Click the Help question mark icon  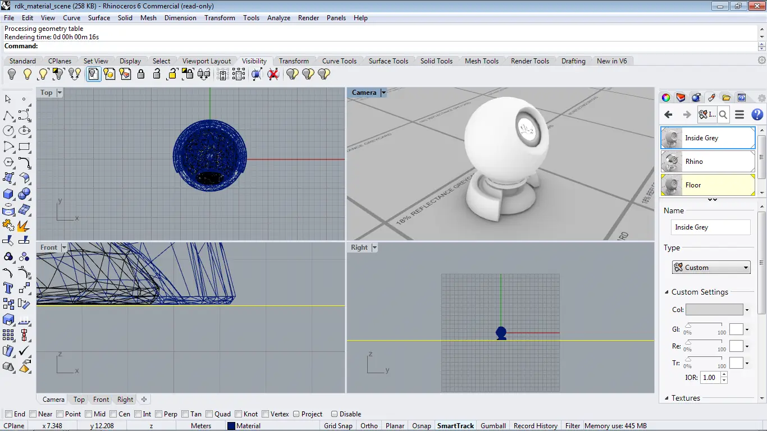pyautogui.click(x=757, y=114)
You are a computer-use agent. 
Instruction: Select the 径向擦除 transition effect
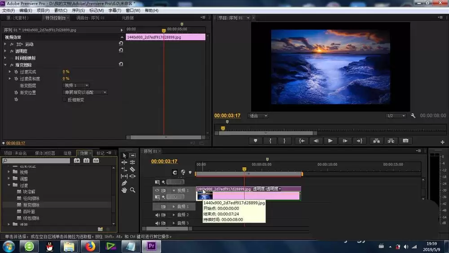point(31,198)
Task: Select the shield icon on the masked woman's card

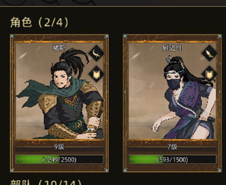Action: click(209, 74)
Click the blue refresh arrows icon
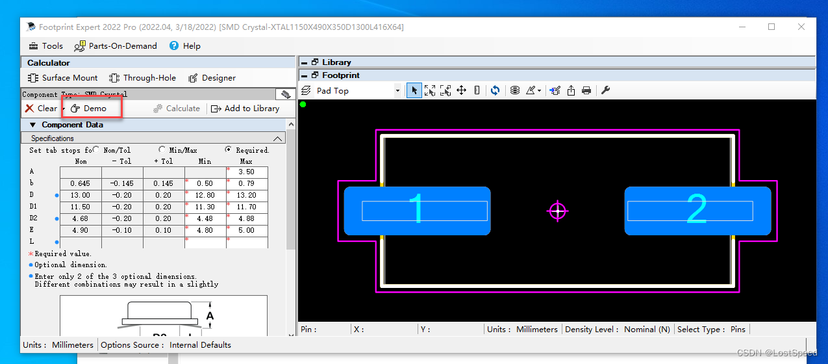828x364 pixels. [495, 91]
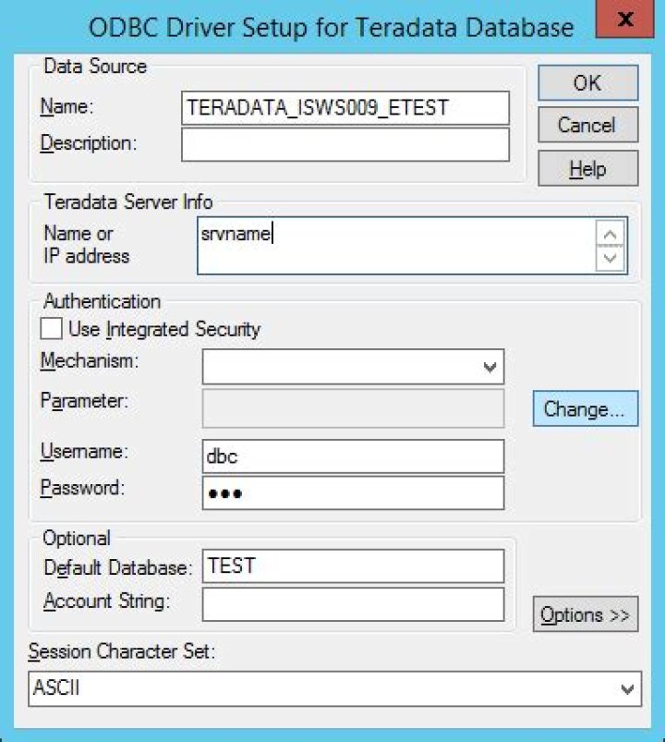665x742 pixels.
Task: Click the dialog title bar text
Action: (x=331, y=27)
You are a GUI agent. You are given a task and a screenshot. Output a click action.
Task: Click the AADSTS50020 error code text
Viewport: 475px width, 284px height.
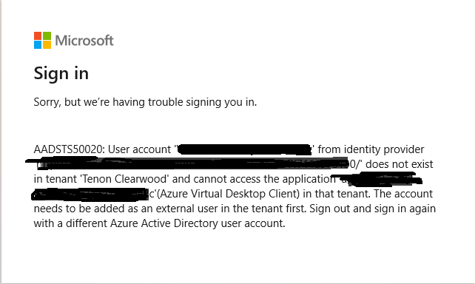pyautogui.click(x=68, y=149)
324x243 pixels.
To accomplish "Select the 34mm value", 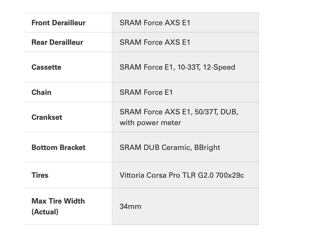I will tap(130, 207).
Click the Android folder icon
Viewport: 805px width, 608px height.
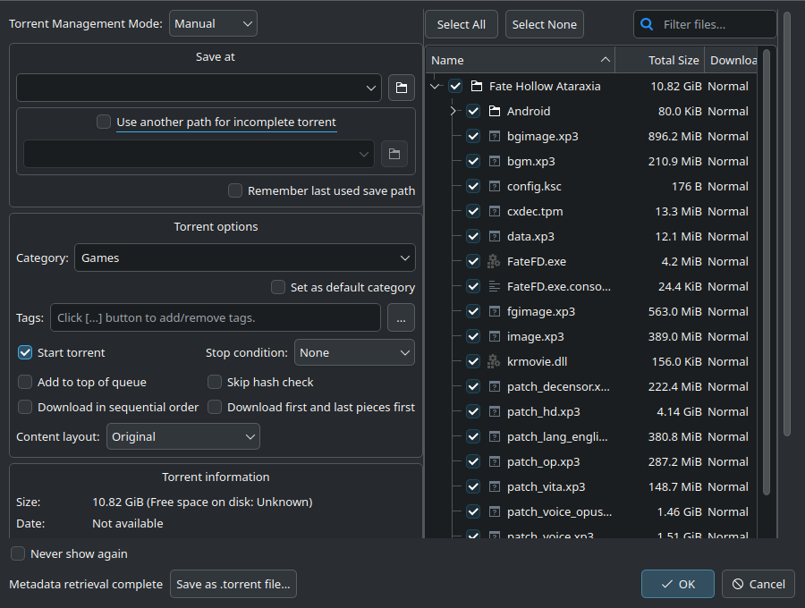494,112
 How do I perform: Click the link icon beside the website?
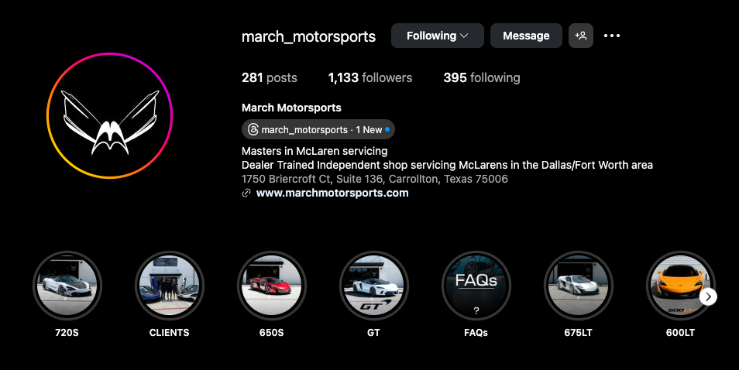246,194
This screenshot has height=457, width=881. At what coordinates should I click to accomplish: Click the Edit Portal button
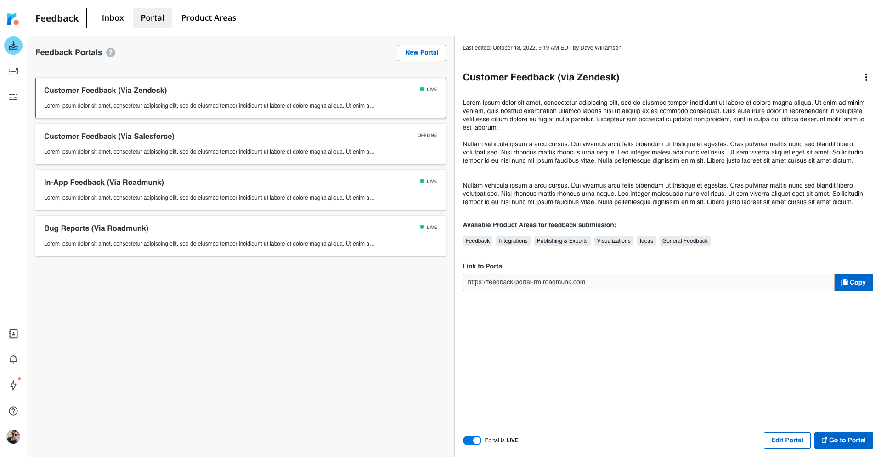click(787, 440)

···

- Assignment: Restate word for word the lines of the data above that begin at the line with "You are a computer-use agent." and end at the line with "324x243 pixels.", keeping both ends and dropping every picture.

- Problem solution:
You are a computer-use agent. 
Instruction: Select the 径向擦除 transition effect
point(31,198)
Task: Select the shield icon on the masked woman's card

Action: click(209, 74)
Click the blue refresh arrows icon
828x364 pixels. [495, 91]
665x742 pixels.
Task: Click the dialog title bar text
Action: (x=331, y=27)
You are a GUI agent. You are given a task and a screenshot. Output a click action.
Task: Click the AADSTS50020 error code text
Viewport: 475px width, 284px height.
pyautogui.click(x=68, y=149)
324x243 pixels.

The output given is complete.